John L Smith has covered western land issues for many years. He calls the latest back and forth between western ranchers and the federal government Sagebrush Rebellion 2.0.
The original Sagebrush Rebellion pitted Nevada ranchers against the Bureau of Land Management in the 70s and 80s. Conservatives at the time, including President Ronald Regan, embraced the rebellion.
Smith said that combination worked to a degree.
The latest version of the Sagebrush Rebellion is closer to the White House and is using social media and the internet to spread its message and forward the image of a "rough-hewn western rancher who is being picked on by arrogant and distant federal government."
“It tends to be successful as long as it is in the headlines," Smith said, "Once it falls out of the headlines and it kind of loses its steam.”
Ryan Bundy is running for Nevada governor has an independent. Smith said Bundy has that image.

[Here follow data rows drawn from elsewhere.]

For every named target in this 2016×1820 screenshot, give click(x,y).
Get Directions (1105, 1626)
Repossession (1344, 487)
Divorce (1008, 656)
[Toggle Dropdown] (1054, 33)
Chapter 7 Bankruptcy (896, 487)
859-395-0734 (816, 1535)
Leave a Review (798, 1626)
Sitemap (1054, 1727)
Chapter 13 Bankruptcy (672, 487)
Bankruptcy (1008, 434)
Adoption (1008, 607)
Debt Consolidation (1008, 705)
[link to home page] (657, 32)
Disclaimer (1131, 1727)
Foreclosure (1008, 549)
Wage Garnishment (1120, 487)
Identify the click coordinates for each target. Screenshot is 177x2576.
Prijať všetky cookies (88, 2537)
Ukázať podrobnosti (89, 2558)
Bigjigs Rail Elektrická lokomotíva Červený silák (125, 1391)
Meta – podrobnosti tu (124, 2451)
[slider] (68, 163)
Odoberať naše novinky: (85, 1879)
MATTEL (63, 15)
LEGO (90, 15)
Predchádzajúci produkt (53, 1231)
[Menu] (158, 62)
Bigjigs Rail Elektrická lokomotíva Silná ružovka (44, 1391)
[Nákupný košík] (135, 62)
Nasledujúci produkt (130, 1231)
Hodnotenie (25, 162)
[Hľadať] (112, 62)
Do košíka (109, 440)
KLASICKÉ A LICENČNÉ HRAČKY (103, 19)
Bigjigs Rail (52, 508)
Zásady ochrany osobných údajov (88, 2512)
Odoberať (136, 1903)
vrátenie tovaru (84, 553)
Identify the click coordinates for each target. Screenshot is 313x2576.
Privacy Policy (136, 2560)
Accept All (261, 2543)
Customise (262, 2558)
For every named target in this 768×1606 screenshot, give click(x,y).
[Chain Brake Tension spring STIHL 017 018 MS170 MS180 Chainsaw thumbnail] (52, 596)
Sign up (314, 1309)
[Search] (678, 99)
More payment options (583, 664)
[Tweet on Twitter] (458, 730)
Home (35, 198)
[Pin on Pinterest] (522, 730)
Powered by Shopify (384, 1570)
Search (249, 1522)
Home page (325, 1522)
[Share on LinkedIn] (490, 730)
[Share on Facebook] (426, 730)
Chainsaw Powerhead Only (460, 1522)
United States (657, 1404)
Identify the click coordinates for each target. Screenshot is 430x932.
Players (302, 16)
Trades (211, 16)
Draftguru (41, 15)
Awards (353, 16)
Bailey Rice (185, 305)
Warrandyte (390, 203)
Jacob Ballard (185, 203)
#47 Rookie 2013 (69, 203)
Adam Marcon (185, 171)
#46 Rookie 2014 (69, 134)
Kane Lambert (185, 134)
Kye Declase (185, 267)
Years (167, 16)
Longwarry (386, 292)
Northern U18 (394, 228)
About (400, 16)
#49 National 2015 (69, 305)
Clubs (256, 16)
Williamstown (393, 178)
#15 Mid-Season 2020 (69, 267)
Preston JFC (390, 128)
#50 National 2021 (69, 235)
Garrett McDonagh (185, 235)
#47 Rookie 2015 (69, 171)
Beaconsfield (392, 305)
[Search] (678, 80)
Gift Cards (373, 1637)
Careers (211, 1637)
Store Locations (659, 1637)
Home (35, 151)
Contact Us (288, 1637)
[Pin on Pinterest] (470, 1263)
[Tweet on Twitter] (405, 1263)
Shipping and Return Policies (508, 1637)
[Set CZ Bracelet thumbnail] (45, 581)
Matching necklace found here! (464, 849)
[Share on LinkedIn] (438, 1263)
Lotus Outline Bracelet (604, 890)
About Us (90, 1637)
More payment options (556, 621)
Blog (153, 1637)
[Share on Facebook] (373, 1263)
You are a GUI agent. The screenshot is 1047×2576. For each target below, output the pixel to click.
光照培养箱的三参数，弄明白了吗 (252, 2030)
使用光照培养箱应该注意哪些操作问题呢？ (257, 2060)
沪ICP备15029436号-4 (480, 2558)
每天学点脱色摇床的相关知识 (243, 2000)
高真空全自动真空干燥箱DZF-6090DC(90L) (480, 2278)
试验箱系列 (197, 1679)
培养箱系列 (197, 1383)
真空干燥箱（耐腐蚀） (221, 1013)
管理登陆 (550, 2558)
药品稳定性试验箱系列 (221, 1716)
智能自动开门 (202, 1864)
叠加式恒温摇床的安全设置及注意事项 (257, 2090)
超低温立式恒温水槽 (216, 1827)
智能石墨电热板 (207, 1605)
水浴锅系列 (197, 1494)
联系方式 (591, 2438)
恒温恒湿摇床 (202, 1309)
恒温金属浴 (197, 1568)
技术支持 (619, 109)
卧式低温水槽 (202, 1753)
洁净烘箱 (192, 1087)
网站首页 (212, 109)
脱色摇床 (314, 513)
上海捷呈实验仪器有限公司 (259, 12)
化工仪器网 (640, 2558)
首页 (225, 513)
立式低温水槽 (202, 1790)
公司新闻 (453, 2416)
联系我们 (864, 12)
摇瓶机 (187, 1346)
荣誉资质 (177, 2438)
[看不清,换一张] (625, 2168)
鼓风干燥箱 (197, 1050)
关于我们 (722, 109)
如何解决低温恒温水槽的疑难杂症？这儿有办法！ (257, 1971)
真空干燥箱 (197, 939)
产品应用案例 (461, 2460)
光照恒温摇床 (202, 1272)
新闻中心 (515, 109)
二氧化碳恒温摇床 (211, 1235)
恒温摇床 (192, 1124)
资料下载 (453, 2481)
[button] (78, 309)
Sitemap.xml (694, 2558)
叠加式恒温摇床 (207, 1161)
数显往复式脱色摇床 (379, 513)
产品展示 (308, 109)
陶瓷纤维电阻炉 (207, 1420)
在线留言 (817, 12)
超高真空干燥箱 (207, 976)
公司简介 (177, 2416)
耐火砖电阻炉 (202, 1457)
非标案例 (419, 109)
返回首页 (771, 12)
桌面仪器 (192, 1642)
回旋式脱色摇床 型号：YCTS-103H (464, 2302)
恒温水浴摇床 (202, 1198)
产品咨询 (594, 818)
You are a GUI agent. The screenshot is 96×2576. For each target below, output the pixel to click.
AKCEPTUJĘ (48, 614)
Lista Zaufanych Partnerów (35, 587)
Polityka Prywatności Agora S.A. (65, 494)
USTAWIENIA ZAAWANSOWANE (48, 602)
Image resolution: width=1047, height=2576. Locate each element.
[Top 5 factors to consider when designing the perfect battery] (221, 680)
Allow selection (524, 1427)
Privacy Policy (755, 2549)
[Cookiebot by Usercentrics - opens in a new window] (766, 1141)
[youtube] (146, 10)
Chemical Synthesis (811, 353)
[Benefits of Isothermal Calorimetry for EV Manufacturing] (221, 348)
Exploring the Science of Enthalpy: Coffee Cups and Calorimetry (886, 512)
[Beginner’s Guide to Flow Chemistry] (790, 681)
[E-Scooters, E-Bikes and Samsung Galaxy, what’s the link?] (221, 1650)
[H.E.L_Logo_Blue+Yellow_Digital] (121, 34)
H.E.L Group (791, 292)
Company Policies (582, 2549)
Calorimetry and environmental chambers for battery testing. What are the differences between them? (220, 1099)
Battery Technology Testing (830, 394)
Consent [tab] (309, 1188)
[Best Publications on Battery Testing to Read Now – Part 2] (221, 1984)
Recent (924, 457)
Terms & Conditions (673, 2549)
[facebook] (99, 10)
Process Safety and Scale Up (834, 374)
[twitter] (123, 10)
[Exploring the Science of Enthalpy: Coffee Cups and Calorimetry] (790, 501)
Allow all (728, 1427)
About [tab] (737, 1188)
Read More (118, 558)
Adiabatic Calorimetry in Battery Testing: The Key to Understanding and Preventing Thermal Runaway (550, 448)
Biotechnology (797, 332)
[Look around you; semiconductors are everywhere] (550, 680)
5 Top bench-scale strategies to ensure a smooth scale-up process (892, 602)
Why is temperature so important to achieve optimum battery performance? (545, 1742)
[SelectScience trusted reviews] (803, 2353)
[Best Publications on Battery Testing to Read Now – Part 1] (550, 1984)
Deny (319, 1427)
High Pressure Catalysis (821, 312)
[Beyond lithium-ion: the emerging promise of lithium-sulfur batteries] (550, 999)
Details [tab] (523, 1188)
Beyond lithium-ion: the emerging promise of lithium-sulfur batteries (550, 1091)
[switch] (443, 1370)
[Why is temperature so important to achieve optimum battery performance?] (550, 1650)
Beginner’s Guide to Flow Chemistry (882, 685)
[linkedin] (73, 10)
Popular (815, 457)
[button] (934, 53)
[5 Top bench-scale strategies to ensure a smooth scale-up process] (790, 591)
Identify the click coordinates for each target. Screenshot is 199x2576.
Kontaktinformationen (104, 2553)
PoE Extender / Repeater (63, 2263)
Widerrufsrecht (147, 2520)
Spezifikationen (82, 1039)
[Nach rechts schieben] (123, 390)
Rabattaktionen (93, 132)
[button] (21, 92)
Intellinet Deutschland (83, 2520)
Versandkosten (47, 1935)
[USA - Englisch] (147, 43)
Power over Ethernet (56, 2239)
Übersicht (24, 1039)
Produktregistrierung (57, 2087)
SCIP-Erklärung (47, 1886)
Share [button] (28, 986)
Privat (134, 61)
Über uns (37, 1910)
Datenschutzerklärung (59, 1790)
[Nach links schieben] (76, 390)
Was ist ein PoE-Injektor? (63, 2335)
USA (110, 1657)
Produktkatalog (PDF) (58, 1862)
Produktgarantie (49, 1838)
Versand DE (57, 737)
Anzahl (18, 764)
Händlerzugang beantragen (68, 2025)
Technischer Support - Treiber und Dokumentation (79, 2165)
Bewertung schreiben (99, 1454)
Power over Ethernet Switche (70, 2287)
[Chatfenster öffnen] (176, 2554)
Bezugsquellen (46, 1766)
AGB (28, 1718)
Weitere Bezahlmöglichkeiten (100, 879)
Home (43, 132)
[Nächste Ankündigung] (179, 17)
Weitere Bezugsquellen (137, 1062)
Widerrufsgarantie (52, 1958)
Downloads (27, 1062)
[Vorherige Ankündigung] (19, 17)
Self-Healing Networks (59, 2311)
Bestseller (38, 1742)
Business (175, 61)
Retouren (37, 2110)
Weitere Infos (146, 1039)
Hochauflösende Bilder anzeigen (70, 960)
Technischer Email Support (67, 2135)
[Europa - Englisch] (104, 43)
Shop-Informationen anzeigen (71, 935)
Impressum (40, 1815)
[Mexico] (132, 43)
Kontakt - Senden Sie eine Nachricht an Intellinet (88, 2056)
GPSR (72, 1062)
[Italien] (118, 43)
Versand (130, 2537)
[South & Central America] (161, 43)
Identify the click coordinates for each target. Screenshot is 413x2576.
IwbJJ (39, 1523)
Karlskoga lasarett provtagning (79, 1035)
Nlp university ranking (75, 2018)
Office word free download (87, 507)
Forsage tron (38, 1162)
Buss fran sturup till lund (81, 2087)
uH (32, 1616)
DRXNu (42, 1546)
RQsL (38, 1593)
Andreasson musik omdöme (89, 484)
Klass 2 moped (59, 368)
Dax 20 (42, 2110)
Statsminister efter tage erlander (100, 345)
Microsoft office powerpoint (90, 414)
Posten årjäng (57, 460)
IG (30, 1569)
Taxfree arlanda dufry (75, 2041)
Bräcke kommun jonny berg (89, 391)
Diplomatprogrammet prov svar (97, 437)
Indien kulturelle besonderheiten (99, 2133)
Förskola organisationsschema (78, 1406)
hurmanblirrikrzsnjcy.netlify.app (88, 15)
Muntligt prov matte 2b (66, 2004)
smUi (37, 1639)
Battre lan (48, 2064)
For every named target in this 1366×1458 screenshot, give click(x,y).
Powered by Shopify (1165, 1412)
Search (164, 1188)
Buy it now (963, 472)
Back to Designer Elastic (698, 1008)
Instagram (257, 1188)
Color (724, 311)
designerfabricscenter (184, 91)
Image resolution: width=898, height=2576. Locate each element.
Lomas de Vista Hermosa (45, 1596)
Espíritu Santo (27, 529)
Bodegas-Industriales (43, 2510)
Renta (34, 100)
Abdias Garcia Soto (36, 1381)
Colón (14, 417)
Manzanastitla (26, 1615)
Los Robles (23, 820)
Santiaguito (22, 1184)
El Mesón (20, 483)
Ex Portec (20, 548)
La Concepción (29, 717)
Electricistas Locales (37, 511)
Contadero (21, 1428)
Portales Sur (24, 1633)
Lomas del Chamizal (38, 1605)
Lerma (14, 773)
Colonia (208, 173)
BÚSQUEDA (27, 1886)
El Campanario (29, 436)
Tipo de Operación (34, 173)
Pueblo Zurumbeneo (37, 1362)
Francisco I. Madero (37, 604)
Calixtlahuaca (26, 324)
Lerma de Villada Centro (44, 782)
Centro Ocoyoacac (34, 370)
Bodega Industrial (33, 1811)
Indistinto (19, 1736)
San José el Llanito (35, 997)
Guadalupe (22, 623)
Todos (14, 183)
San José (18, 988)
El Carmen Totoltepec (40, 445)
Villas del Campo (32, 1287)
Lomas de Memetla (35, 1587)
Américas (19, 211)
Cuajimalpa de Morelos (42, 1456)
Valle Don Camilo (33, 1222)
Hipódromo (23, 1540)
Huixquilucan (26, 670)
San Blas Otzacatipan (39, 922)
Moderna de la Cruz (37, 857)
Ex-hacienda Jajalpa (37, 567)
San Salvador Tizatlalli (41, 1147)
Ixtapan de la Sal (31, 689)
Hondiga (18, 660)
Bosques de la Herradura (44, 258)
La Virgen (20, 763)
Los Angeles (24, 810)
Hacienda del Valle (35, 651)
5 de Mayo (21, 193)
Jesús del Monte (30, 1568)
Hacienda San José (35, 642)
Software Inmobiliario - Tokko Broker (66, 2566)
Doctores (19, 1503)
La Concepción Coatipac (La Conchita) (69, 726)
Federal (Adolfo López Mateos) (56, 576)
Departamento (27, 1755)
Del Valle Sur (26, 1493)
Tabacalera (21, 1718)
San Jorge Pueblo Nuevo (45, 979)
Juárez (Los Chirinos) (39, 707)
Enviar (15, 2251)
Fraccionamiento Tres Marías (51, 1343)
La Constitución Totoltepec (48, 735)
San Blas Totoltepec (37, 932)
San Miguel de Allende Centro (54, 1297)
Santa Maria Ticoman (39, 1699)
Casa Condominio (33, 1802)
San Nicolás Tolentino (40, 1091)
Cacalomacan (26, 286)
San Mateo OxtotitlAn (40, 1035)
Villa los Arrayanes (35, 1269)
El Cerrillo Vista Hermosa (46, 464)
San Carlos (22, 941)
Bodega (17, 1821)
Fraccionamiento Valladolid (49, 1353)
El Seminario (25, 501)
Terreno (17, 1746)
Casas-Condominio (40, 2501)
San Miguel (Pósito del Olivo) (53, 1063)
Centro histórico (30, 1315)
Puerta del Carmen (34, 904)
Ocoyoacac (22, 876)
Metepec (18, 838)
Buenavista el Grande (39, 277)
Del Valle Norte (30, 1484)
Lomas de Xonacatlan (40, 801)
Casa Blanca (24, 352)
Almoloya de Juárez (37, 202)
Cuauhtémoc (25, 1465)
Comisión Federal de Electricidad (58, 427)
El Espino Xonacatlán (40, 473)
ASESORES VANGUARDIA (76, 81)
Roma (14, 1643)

“Bundy is one of those folks, who sets a certain image and I think a lot of folks around him, especially folks with bigger political plans for Nevada they want to take advantage of the imagery,” he said.
The problem, Smith said, is that despite the state's image of individualism Nevada relies a great deal on the federal government for jobs and money.
Smith said the two sides to the public lands' story in the West both of legitimate points.
He pointed out that the BLM has run into trouble with some ranchers; however, the agency had also made mistakes in how it handled some issues.
The two sides are being used by people to get ahead.
“They are easy to exploit by people who want to use those difference to gain politically,” he said.